-- START OF Records to use --

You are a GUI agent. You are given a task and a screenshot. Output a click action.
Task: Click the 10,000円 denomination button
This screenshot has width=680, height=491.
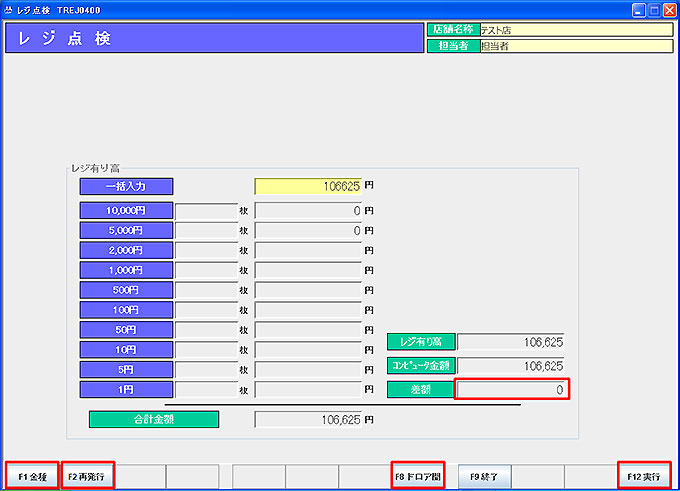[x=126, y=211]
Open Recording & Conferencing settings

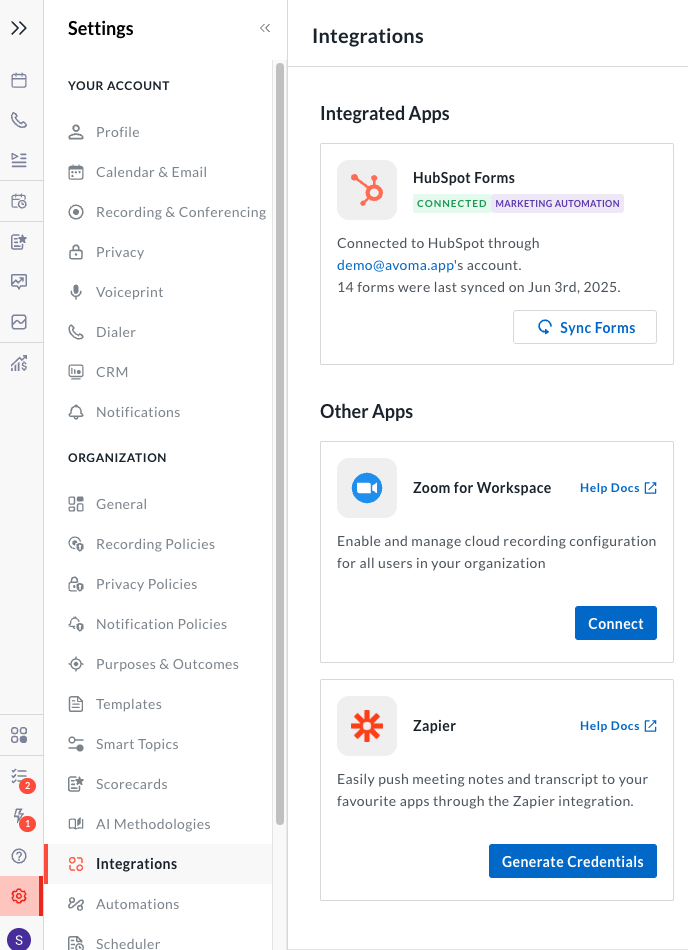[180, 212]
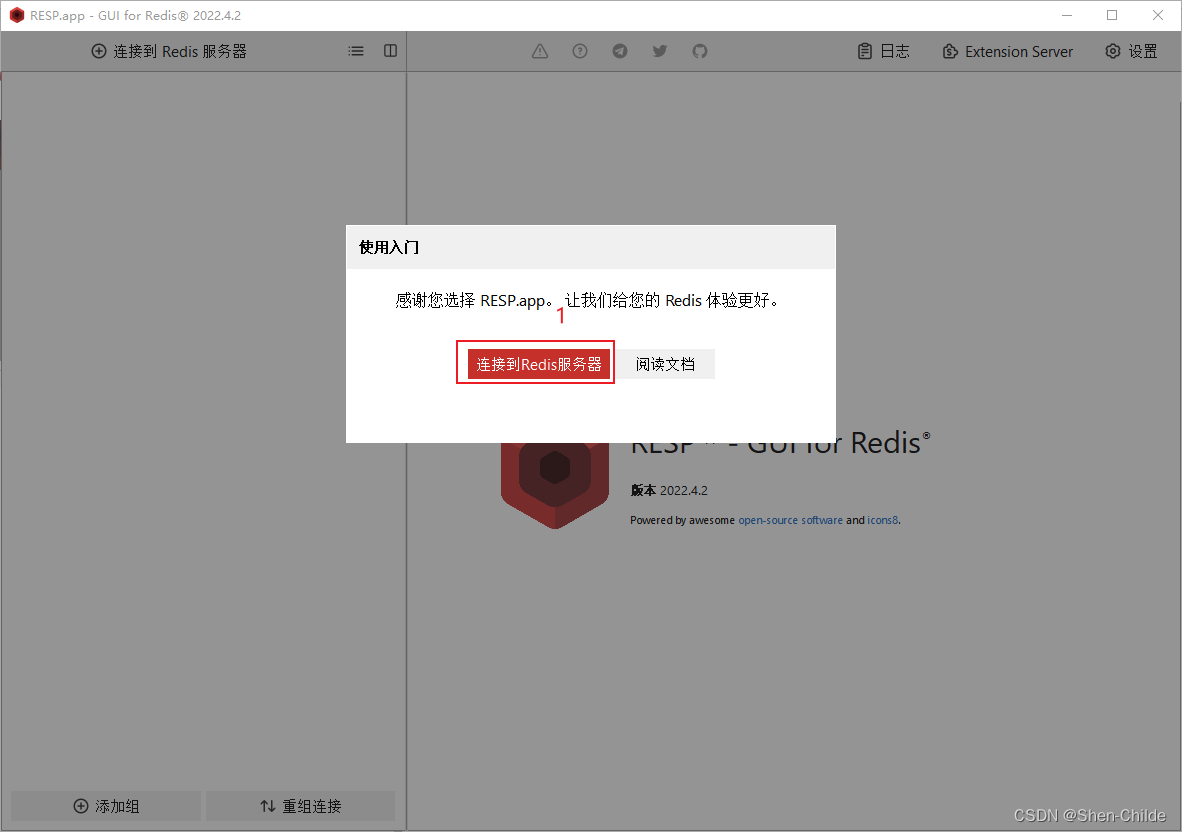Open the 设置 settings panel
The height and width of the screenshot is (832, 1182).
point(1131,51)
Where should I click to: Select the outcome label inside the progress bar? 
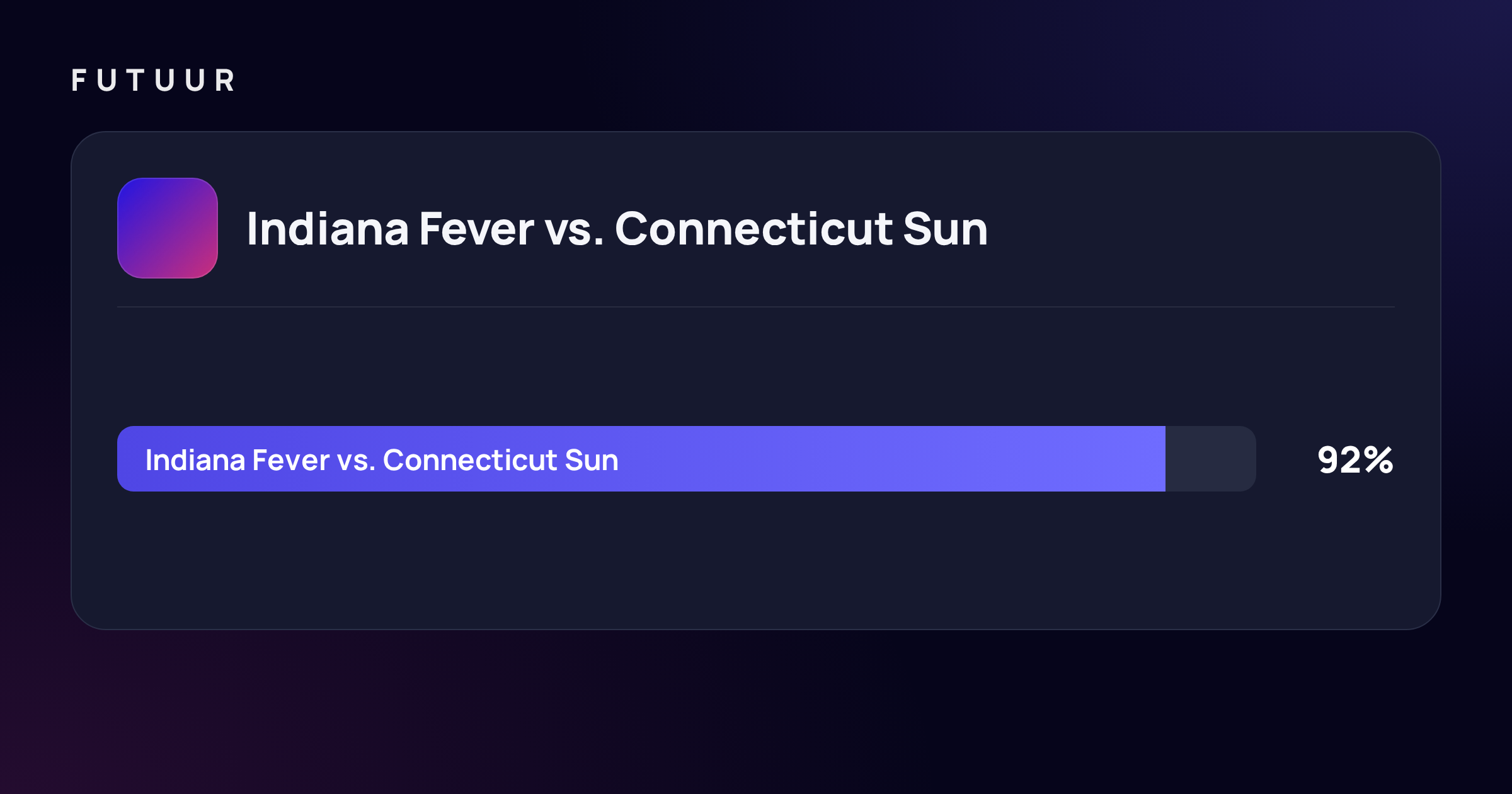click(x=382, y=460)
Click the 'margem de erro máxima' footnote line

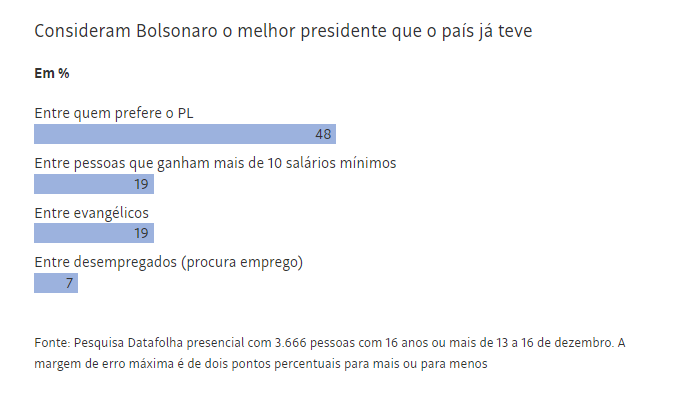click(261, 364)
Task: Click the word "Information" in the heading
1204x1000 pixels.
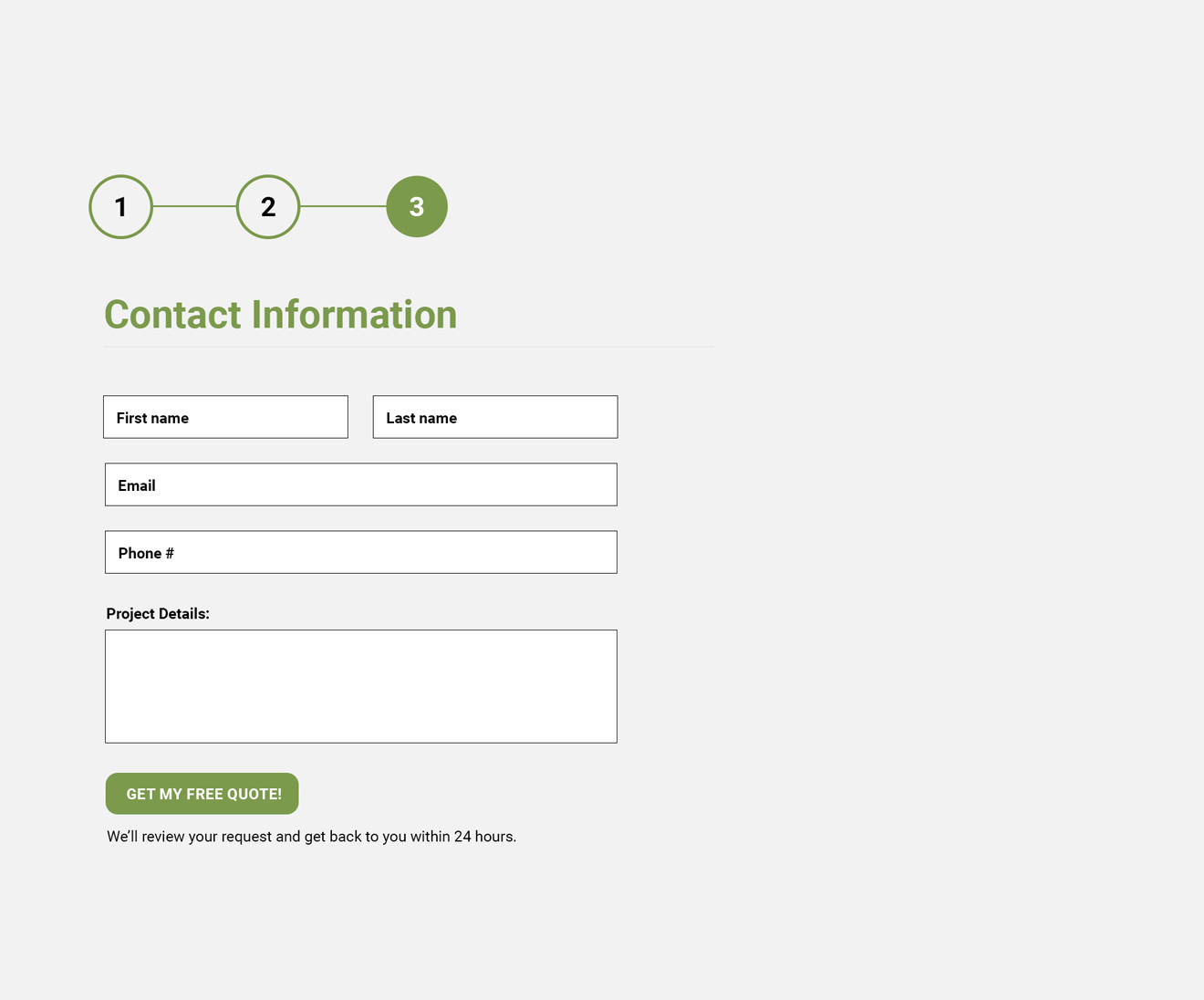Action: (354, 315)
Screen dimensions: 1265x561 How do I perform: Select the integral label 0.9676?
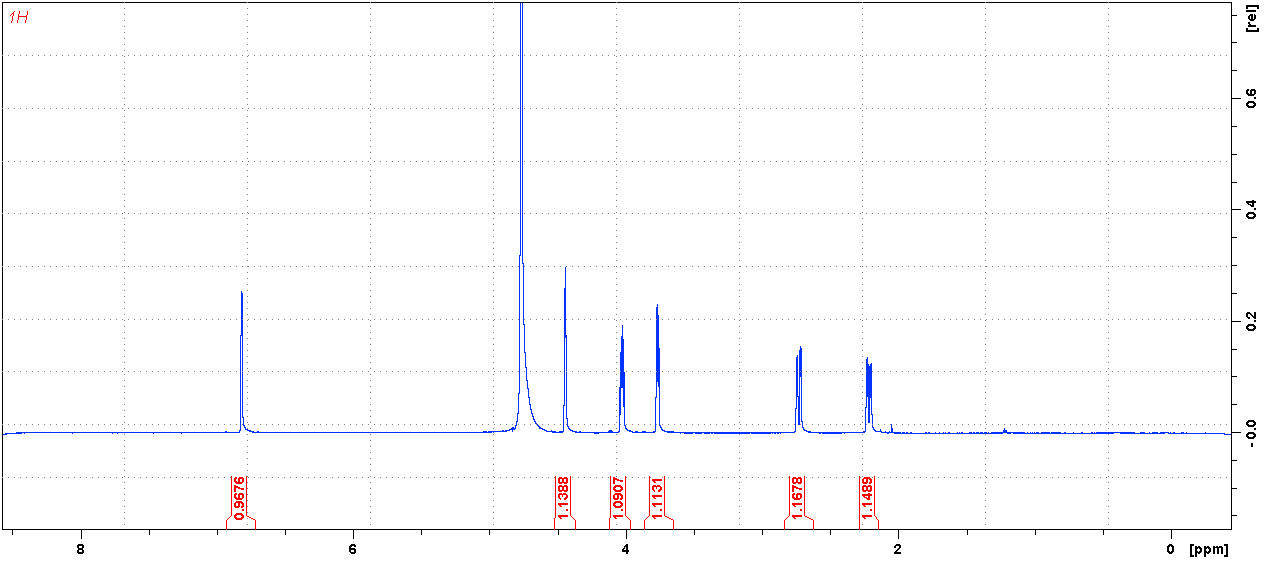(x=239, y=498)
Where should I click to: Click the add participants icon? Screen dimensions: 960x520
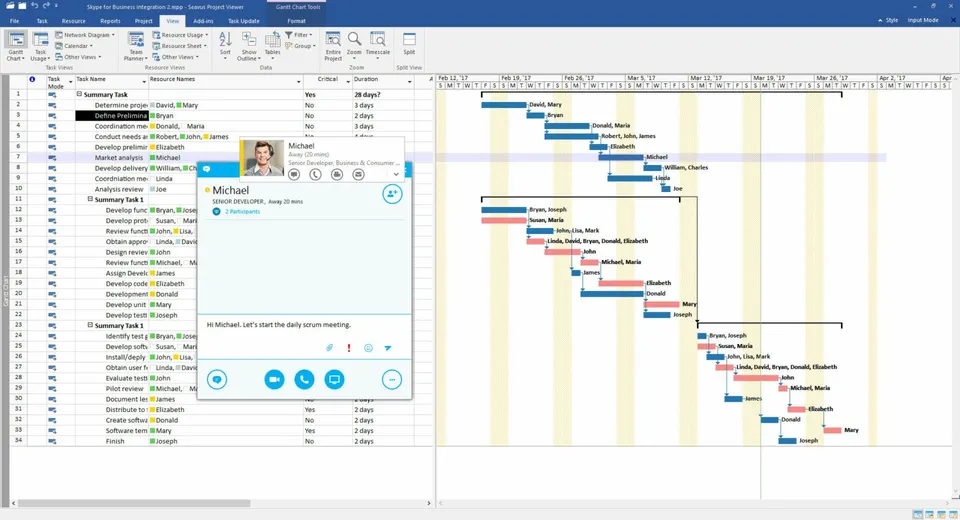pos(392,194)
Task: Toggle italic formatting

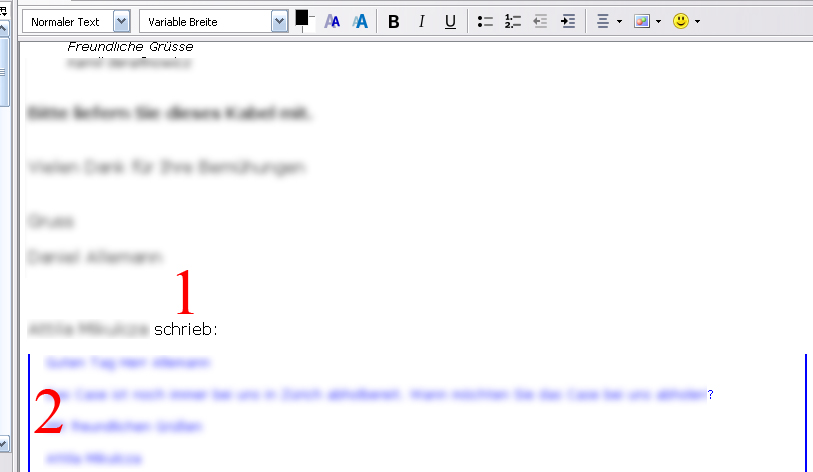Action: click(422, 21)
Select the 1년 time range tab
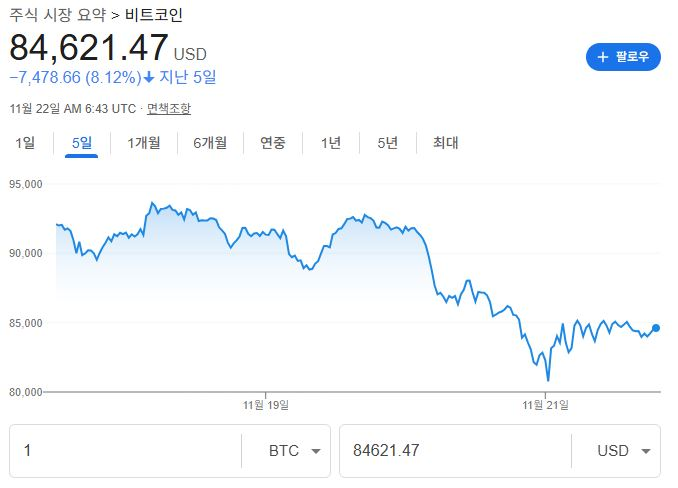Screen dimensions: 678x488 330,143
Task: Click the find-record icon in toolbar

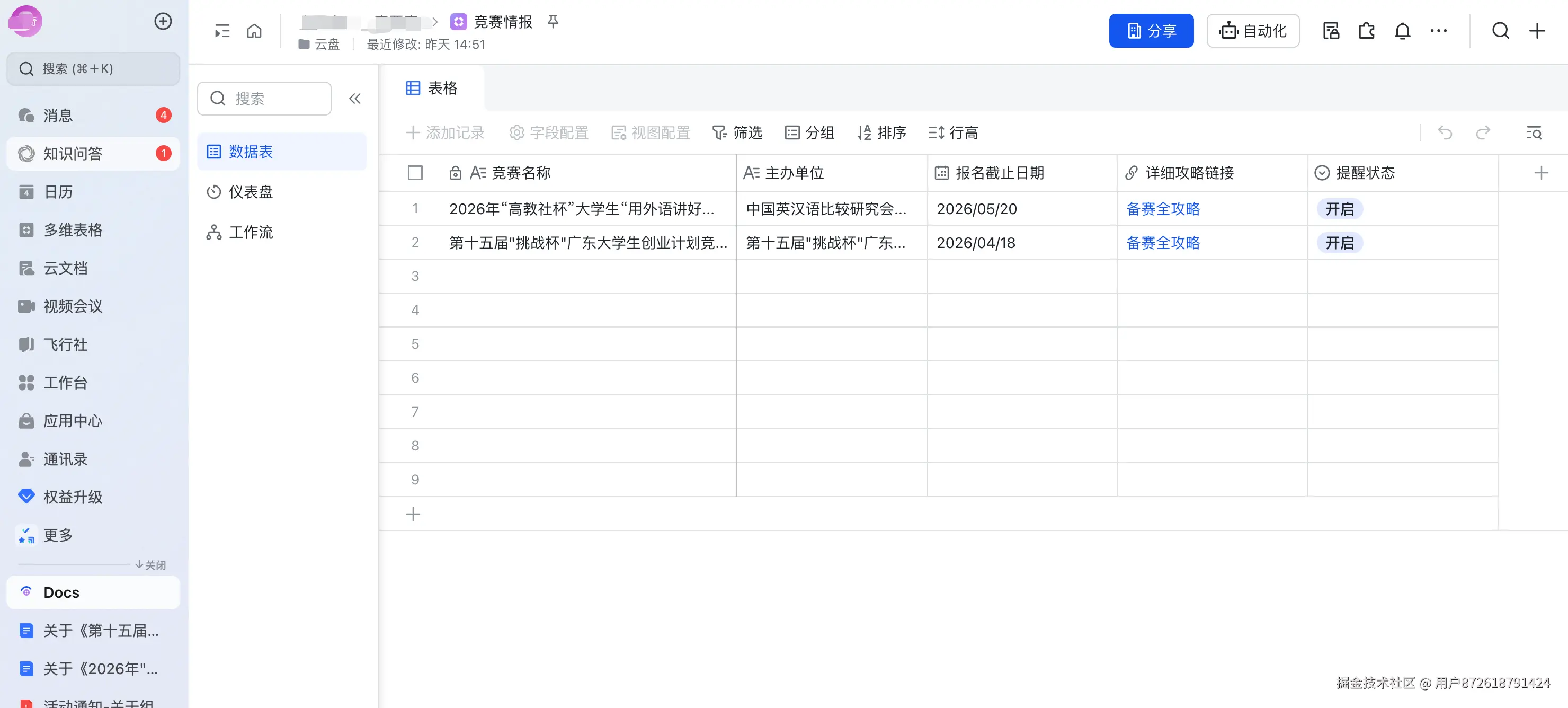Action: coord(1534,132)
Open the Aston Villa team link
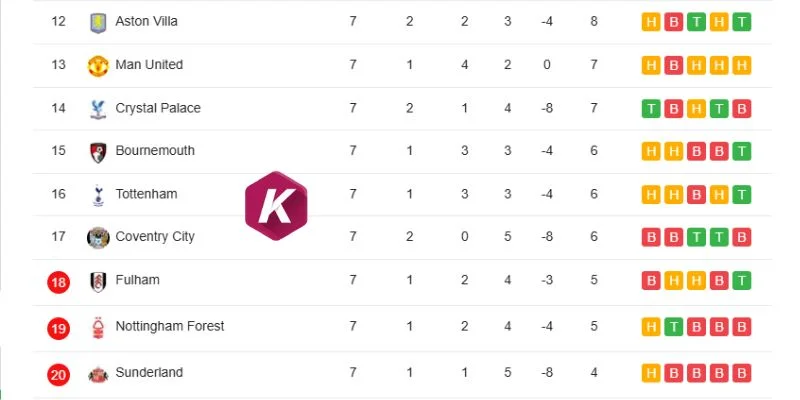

-- END OF Records to use --

§ **Goal**
Rewrite every line of the listing above, changing each "icon" to "symbol" and keeping everything else the same. Omit the pictures from your answer.

§ **Solution to the exercise**
You are a GUI agent. You are given a task and a screenshot. Output a click action.
Task: Click the 10,000円 denomination button
This screenshot has width=680, height=491.
[x=126, y=211]
Open Recording & Conferencing settings

[180, 212]
Open the 设置 settings panel
The height and width of the screenshot is (832, 1182).
point(1131,51)
Where should I click to: Select the outcome label inside the progress bar? 
click(x=382, y=460)
Click the 'margem de erro máxima' footnote line

click(261, 364)
Task: Click the word "Information" in the heading
1204x1000 pixels.
Action: (354, 315)
Screen dimensions: 1265x561 How do I perform: Select the integral label 0.9676?
(x=239, y=498)
Where should I click to: Click the add participants symbol? Screen dimensions: 960x520
pos(392,194)
Task: Toggle italic formatting

Action: click(422, 21)
Select the 1년 time range tab
Screen dimensions: 678x488 330,143
Task: Click the find-record symbol in toolbar

Action: coord(1534,132)
Open the Aston Villa team link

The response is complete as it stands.